Flaunting Your Fleets

The US Navy shows off, with three carrier battle groups and a friend from the Air Force


When you intend to impress (whether some characters by some other character, or your audience as the author), if it is a military or some other powerful organisation, the display of power is usually based upon personnel's numbers. This is the basis of Million Mook March.

Million Mook March tends to concern infantry. However, as it happens, such a display is not restricted to footsoldiers. If it is some kind of fleet you want to show, you can just as much make them run in squadrons, and the additional benefit is that in opposition to common soldiers, even a lone ship is likely to impress, either with her guns, or herself.

Thus, Flaunting Your Fleets is a scene made of exceptional display of power, usually (though not a necessity) military, inducing Squee in any closet militarist, often in form of squadrons upon squadrons, on the march or standing down, of starships, seaships, airships, airplanes or whatever else rocks your boat.

While Million Mook March is often invoked by characters in story, it is more likely for Flaunting Your Fleets to be directed straight towards the viewer. Works both in picture and in writing. In the former, it often uses a camera trick where the camera's changing field gradually shows more and more items (see Troy in the Film examples section). In the latter, it tends to assume the form of Description Porn, often together with a Long List of unit numbers and names and giving descriptions of individual vessels or ship types, thus blurring the division between straight description of the fleet as whole and Technology Porn of its constituents.

A close cousin to Technology Porn and Gun Porn, and Million Mook March may be considered a subtrope. Gunboat Diplomacy seeks to invoke this consciously.

Examples of Flaunting Your Fleets include:

Anime and Manga

Film

  • In Troy, there is a close-up of a single ship... And then, the camera goes up, revealing dozens hundreds of ships, stretching far to the horizon.
  • The Star Wars films feature several such scenes.
  • Transformers
  • A trailer for The Last Airbender, doing a trick similar to Troy's aforementioned example.
  • Used as an Oh Crap moment for one of the protagonists in Letters From Iwo Jima. After discussing with the others how the Americans will be sending a lot of ships - twenty, maybe thirty - he goes outside and sees the American fleet stretching all the way to the horizon.

Live Action TV

  • Occurs in Babylon 5, right after Sheridan liberates Earth from the Clarke regime. After Delenn announces the formation of the Interstellar Alliance, the Rangers fly their White Stars in formation over Earth Dome, pounding the point home.
    • Major fleet actions, such as the assembly of Babylon 5 vessels attacking the siege line at Proxima, tend to have long, dramatic pans across the massing ships and huge quantities of Starfuries and other fighters. The Battle of Coriana at the end of the Vorlon-Shadow War has at least four - one when the Alliance fleet leaves B5, one each when the Vorlons and Shadows arrive on the scene, and one showing the huge fleet huddling close to White Star One to protect it from the Shadow Planet Killer.
☆ ☆ ☆
PROBLEM TO SOLVE: Reproduce the stretch of the Flaunting Your Fleets page from "While Million Mook" through "invoke this consciously.".

ENTRIES SUPPLIED:
☆ ☆ ☆
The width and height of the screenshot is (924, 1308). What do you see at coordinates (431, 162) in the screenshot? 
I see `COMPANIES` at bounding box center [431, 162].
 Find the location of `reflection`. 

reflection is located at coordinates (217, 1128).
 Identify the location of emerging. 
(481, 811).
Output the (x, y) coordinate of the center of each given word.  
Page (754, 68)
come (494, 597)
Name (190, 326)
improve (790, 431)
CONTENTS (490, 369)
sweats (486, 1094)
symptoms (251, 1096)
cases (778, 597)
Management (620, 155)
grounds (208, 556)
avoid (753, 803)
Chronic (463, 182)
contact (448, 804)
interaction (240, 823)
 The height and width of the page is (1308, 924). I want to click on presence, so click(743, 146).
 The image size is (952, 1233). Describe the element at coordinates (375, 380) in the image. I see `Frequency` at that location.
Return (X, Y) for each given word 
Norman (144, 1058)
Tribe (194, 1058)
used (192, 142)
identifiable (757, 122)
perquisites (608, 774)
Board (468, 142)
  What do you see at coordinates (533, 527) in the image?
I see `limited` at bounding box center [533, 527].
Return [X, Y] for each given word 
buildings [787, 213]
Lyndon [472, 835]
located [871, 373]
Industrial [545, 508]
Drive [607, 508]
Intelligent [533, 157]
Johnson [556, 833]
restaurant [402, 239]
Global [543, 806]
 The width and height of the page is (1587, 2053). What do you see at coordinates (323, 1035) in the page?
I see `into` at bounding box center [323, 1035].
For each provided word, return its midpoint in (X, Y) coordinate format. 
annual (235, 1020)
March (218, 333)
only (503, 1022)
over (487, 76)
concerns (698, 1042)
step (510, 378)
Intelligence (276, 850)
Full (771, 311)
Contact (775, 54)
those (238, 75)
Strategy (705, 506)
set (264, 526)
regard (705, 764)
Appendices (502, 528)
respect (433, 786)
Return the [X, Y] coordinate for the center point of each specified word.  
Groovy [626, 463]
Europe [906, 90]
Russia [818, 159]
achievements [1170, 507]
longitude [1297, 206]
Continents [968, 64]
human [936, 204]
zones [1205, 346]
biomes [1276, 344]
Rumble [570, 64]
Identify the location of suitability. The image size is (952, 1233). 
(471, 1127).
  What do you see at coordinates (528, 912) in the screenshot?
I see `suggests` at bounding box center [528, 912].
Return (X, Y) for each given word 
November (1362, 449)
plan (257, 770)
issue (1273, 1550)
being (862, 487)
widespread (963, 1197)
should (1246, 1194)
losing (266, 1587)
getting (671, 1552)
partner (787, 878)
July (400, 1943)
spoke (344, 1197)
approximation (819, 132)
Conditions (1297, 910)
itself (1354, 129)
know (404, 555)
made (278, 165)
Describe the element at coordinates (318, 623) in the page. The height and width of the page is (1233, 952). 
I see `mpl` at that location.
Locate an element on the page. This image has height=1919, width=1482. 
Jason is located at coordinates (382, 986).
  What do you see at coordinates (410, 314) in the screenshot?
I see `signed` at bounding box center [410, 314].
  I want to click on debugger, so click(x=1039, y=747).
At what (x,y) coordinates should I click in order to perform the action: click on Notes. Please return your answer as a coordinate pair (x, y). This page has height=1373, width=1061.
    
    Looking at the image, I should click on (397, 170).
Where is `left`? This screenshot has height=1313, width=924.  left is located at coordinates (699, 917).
☆ ☆ ☆
SOLVED EXERCISE:
While Million Mook March is often invoked by characters in story, it is more likely for Flaunting Your Fleets to be directed straight towards the viewer. Works both in picture and in writing. In the former, it often uses a camera trick where the camera's changing field gradually shows more and more items (see Troy in the Film examples section). In the latter, it tends to assume the form of Description Porn, often together with a Long List of unit numbers and names and giving descriptions of individual vessels or ship types, thus blurring the division between straight description of the fleet as whole and Technology Porn of its constituents.

A close cousin to Technology Porn and Gun Porn, and Million Mook March may be considered a subtrope. Gunboat Diplomacy seeks to invoke this consciously.